Symptomatisch für die gegenwärtige Situation in der Nord(elbischen)Kirche und vermutlich auch in anderen Landeskirchen sind die ersten Sätze auf Seite 407 unter der Überschrift V Ausblicke: (Die nordelbische) Kirche weiß nicht mehr, wofür sie da ist. Nach Ansicht des Verfassers wird es mehrere Jahre in Anspruch nehmen, bis an dieser Stelle wieder Klarheit herrschen könnte. Bis dahin gelte es, „eine längere Zeit der Unsicherheit zu ertragen…“ (S. 408) Der Verfasser wünscht allen Beteiligten für diese Übergangszeit eine Haltung gelassenen Engagements. Wenn Kirche nicht weiß, wofür sie da ist, erscheint es mir schwierig zu sein, sich überhaupt für etwas zu engagieren. Ebenfalls auf Seite 408 gibt der Verfasser einen wichtigen Hinweis: „sinnvoller… erscheint mir… die bewusste Pflege von Zeiten der Stille und der Besinnung unter Aufnahme biblischer Bilder und theologischer Vorstellungen zu sein…“ Er empfiehlt seinen Ratschlag aber nur für die Aufarbeitung der Vergangenheit, nicht für die Gestaltung der Zukunft.
„Eine für den neuen Kontext der Nordkirche geeignete Alternative … muss erst entwickelt werden.“ Genau genommen muss sie nicht erst entwickelt werden, sondern steht im Neuen Testament. Ein wichtiger Punkt wird bei jeder Taufe zitiert. Nach mehr als 200 Jahren kritischer Theologie, von der alles, was für den christlichen Glauben wichtig ist, infrage gestellt worden ist, werden wohl nur wenige Hauptamtliche bereit sein, das was im NT steht, für gültig zu halten und sich danach zu richten. Aber einen anderen zukunftweisenden Weg gibt es nicht. Die anglikanische Kirche in Großbritannien lebt es uns seit einigen Jahren vor, dass dieser Weg auch im 21. Jahrhundert gangbar ist. Dr. von Vietinghoff: Die Zukunft der Kirche entscheidet sich nicht an den Kirchensteuereinnahmen, sondern an der Theologie. Die herkömmliche Ordinationsformel und die kirchliche Wirklichkeit klaffen weit auseinander.
Die einzige Alternative zu dem Weg, den die Urgemeinde gegangen ist, besteht darin, so weiterzumachen wie bisher: Stellenkürzungen und -streichungen, Fusionen und der Verkauf von Gebäuden, also Rückbau so lange, bis die Gemeindearbeit und die außergemeindlichen Aufgaben durch die zurückgehenden Kirchensteuereinnahmen nicht mehr zu finanzieren sein werden. Vielleicht wird erst dann eine genügend große Zahl von Verantwortungsträgern bereit, die sich auf die biblischen Grundlagen zurück zu besinnen und bereit werden, darnach zu handeln .

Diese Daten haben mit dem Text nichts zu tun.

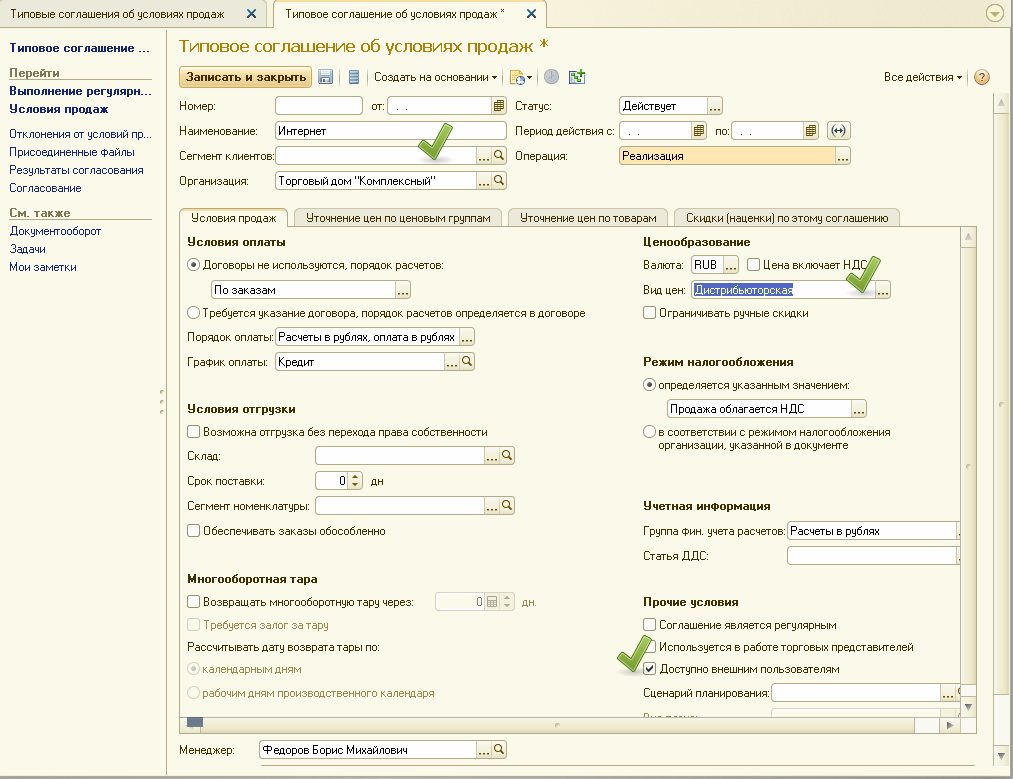
Task: Open selection list for Вид цен field
Action: click(883, 290)
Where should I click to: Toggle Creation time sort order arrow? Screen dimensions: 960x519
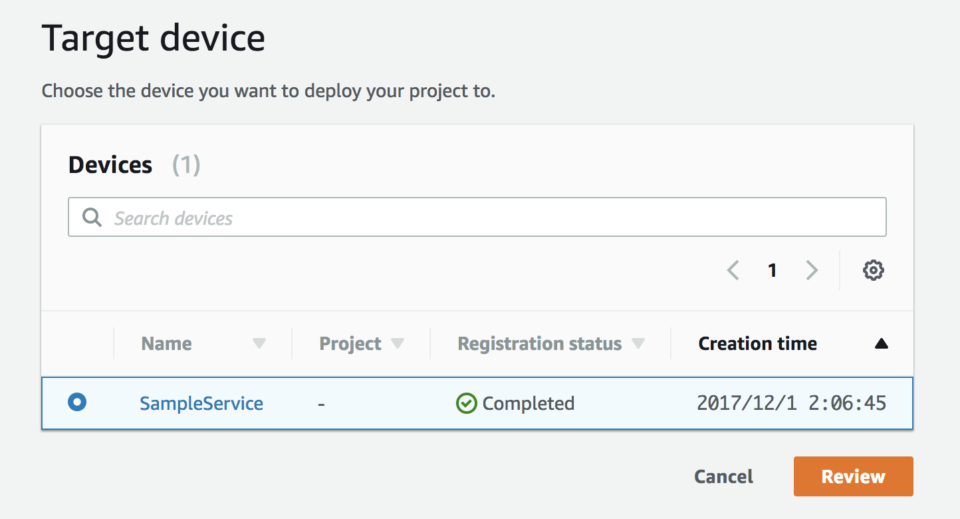point(881,343)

In einem nicht veröffentlichen Manuskript für ein Referat im Herbst letzten Jahres hieß es: Viele Gedanken über die Zukunft der Kirche nehmen beim Geld ihren Anfang. Der englische Bischof John Finney, der sich in unseren Tagen mit herben finanziellen Verlusten seiner anglikanischen Kirche herumschlagen musste, hat es so gedeutet: „Als wir lange nicht hören wollten, wählte Gott eine Sprache, die wir verstehen: die Sprache des Geldes.“ Ende des Zitats.
Kirche ohne Perspektive und ohne Inhalte ist für junge Leute, die einen Berufsweg planen, als künftiges Arbeitsfeld nicht attraktiv. Mit welchen Argumenten lässt sich z. Z. ernsthaft für das Theologiestudium werben? Auch die Anzahl derer, die bereit sind, für die Arbeit im Kirchenvorstand zu kandidieren, ist offenbar rückläufig.